In [1]:
import random
from pyspark.sql import SparkSession
from pyspark.sql.functions import col, lit, count
from pyspark.ml.feature import StringIndexer
from pyspark.ml.recommendation import ALS
from pyspark.ml.evaluation import RegressionEvaluator

# Initialize Spark session
spark = SparkSession.builder \
    .appName("GroceryRecommendationSystem") \
    .getOrCreate()


In [2]:
# Load the dataset
file_path = "grocery-1.csv"
df = spark.read.csv(file_path, header=True, inferSchema=True)

# List of item columns
items_columns = ["Item 1", "Item 2", "Item 3", "Item 4", "Item 5"]

# Explode the items columns to create a user-item interaction dataset
exploded_df = None
for col_name in items_columns:
    temp_df = df.select(col_name).withColumnRenamed(col_name, "item").withColumn("transactionId", lit(col_name))
    if exploded_df is None:
        exploded_df = temp_df
    else:
        exploded_df = exploded_df.union(temp_df)

In [3]:
# Remove null items
exploded_df = exploded_df.filter(col("item").isNotNull())

# Indexing string columns to numeric for user and item IDs
indexer_item = StringIndexer(inputCol="item", outputCol="itemIndex")
indexer_transaction = StringIndexer(inputCol="transactionId", outputCol="transactionIndex")
df_indexed = indexer_item.fit(exploded_df).transform(exploded_df)
df_indexed = indexer_transaction.fit(df_indexed).transform(df_indexed)

# Create a column for implicit feedback (binary interaction)
df_indexed = df_indexed.withColumn("rating", lit(1))
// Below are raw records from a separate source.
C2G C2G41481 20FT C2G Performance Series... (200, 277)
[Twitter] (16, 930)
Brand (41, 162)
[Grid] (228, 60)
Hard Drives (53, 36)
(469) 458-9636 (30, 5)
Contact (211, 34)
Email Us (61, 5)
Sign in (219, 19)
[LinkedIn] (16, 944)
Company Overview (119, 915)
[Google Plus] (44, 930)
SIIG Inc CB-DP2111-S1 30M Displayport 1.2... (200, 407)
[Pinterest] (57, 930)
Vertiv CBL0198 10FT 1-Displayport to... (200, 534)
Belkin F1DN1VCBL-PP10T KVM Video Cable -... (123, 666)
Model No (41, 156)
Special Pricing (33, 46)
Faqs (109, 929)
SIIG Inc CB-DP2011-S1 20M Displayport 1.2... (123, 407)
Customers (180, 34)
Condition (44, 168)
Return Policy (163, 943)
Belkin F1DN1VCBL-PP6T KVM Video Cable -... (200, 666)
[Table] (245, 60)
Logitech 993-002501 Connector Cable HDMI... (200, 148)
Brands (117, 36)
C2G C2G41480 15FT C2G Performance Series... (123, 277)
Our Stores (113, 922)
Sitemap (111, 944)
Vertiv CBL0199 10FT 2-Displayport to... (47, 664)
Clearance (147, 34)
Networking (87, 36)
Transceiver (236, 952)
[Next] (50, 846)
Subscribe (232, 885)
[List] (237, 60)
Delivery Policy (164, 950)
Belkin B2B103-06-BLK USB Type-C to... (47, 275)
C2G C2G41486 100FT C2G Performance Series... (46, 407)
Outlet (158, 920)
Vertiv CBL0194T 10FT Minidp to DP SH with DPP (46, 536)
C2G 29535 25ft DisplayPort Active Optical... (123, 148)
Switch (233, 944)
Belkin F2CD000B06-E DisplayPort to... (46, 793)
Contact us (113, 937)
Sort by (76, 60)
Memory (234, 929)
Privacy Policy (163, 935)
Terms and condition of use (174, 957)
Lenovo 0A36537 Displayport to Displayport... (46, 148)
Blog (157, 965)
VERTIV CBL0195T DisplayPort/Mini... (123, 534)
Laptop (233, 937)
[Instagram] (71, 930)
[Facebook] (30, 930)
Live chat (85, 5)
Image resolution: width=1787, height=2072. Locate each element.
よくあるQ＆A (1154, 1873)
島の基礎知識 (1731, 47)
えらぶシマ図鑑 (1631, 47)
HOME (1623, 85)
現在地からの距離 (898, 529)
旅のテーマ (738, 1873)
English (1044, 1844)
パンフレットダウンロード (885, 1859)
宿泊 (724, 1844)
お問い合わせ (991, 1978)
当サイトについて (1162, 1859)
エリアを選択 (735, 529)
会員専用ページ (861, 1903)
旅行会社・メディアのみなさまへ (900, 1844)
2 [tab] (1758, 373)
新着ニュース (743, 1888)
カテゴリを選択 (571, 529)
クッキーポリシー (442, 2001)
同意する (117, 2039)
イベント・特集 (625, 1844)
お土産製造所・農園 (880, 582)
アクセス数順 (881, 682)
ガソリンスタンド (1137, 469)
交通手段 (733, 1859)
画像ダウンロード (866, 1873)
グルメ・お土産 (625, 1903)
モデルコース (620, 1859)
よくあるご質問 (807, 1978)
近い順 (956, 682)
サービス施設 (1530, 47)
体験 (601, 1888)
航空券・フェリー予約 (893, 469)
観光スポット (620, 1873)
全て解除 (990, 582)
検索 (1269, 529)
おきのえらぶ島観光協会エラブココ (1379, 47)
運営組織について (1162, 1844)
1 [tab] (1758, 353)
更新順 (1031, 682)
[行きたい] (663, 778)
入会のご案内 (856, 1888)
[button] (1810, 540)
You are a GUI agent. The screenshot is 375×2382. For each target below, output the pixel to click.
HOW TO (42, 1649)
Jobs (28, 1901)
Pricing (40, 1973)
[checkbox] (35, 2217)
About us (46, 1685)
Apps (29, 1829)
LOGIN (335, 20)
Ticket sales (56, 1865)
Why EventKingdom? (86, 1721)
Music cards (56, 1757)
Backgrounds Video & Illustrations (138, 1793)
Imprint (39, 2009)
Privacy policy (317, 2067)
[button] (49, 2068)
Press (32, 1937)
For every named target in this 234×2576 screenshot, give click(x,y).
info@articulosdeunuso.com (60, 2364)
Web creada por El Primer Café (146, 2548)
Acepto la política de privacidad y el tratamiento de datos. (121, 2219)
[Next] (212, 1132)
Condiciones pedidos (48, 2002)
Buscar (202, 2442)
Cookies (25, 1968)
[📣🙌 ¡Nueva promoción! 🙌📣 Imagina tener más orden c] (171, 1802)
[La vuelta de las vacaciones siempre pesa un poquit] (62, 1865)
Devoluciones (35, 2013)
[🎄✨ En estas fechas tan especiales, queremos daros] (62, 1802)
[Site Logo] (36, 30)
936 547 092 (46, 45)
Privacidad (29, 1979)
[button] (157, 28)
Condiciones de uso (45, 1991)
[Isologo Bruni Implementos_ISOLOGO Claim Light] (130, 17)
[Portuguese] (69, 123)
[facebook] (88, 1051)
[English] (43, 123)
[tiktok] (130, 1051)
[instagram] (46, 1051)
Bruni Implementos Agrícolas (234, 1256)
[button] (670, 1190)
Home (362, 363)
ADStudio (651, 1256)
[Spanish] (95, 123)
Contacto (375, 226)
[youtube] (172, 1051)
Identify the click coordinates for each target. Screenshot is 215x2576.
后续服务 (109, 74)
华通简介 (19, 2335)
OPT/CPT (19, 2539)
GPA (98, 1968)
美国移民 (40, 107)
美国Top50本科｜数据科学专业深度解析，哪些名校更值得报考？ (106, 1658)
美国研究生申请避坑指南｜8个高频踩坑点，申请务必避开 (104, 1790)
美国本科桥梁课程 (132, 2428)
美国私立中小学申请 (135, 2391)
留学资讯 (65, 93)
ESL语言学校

# Prepare training and test data
(training, test) = df_indexed.randomSplit([0.8, 0.2])


In [4]:
# Build the ALS model
als = ALS(
    maxIter=10,
    regParam=0.1,
    userCol="transactionIndex",
    itemCol="itemIndex",
    ratingCol="rating",
    coldStartStrategy="drop"
)
model = als.fit(training)

# Evaluate the model
evaluator = RegressionEvaluator(
    metricName="rmse",
    labelCol="rating",
    predictionCol="prediction"
)
predictions = model.transform(test)
rmse = evaluator.evaluate(predictions)
print(f"Root-mean-square error = {rmse}")

Root-mean-square error = 0.099131669854929


In [6]:
# Generate top N item recommendations for a given item name
def get_recommendations(item_name, top_n=5):
    item_index = df_indexed.filter(col("item") == item_name).select("itemIndex").distinct().collect()
    if not item_index:
        print(f"No data found for item: {item_name}")
        return
    item_index = item_index[0][0]

    # Get user IDs that interacted with the given item
    user_ids = df_indexed.filter(col("itemIndex") == item_index).select("transactionIndex").distinct()

    # Generate recommendations for these users
    user_recommendations = model.recommendForUserSubset(user_ids, top_n)

    # Collect recommendations for the given item
    rec_item_ids = set()
    for user_rec in user_recommendations.collect():
        recs = user_rec.recommendations
        for rec in recs:
            rec_item_ids.add(rec.itemIndex)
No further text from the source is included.